[Start TEXT SHOWN]

By default, this code retrains the conformational states propensities KDEs with the data set which we provide, as described in the associated publication. This will generate KDEs that are compatible with your current SciKit-learn version.

If the user wishes to train KDEs with a different set of dihedrals, a new set of dihedrals can be employed. This set must be provided in a json file, with the name of the conformational states as keys and a list of lists [[phi, psi], [phi, psi], ...] as values.

(back to top)

Getting Started

Shell execution as a python package

Installation

  1. Clone the repository:

    git clone https://bitbucket.org/bio2byte/constava/
    cd constava
    
  2. Create a virtual environment (optional but recommended):

    python3 -m venv venv
    source venv/bin/activate
    
  3. Install the project dependencies:

    pip install -r requirements.txt
    

Then, from the root directory run:

  • Build: make build
  • Install locally: make install

If the package requires to be uninstalled, run make uninstall in the terminal from the root directory.

[End TEXT SHOWN]

*THE TASK*:
Carry on the Constava setup text past its closing line about uninstalling the package.

[Start DATASET CONTENT]

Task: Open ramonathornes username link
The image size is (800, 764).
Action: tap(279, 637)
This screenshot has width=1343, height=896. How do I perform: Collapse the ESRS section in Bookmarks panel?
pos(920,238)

[End DATASET CONTENT]

*THE REPLY*:
Shell execution usage

Once you installed the Python package locally (make install), the software's usage is as follows:

usage: constava [-h] -i INFILE -o OUTFILE [--input-format {auto,xvg,csv}] [--output-format {auto,csv,json}] [-k KDE] 
[-d TRAINING_DATA] [--kde-dump KDE_DUMP] [--use-publication-kdes USE_PUBLICATION_KDES]
[--window WINDOW [WINDOW ...]] [--bootstrap BOOTSTRAP [BOOTSTRAP ...]] [--bootstrap-samples BOOTSTRAP_SAMPLES] 
[--quick] [--degrees-to-radians]

with the flags described as:

optional arguments:
  -h, --help            show this help message and exit

Input/Output Options:
  -i INPUT_FILE [INPUT_FILE ...], --input-file INPUT_FILE [INPUT_FILE ...]
                        Input file with dihedral angles (default: None)
  -o OUTPUT_FILE, --output-file OUTPUT_FILE
                        Output file (default: None)
  --input-format {auto,xvg,csv}
                        Format of input file (default: auto)
  --input-degrees       Add this flag if input is provided in degrees (instead of radians) (default: False)
  --output-format {auto,csv,json}
                        Format of output file (default: auto)

KDE options:
  -k <file.pkl>, --kdes <file.pkl>
                        Load KDEs from the given file (default: None)
  -d <data.json>, --kde-from-data <data.json>
                        For KDEs from the given data. The data is provided in a json file, with the name of the 
                        conformational states as keys and a list of lists [[phi, psi], [phi, psi], ...] as values (default: None)
  --kde-from-degrees    Add this flag if the data to fit the KDEs is provided in degrees (instead of radians) (default: False)
  --dump-kdes <file.pkl>
                        Dump the fitted KDEs as a pickled file, so that they can be reused later on using the --kdes flag. (default: None)
  --kde-bandwidth <float>

Miscellaneous Options:
  --window <int> [<int> ...]
                        Do inference using a moving reading-frame of <int> consecutive samples.
  --bootstrap <int> [<int> ...]
                        Do inference using <Int> samples obtained through bootstrapping. (By default a run with 3 and 25 is performed.)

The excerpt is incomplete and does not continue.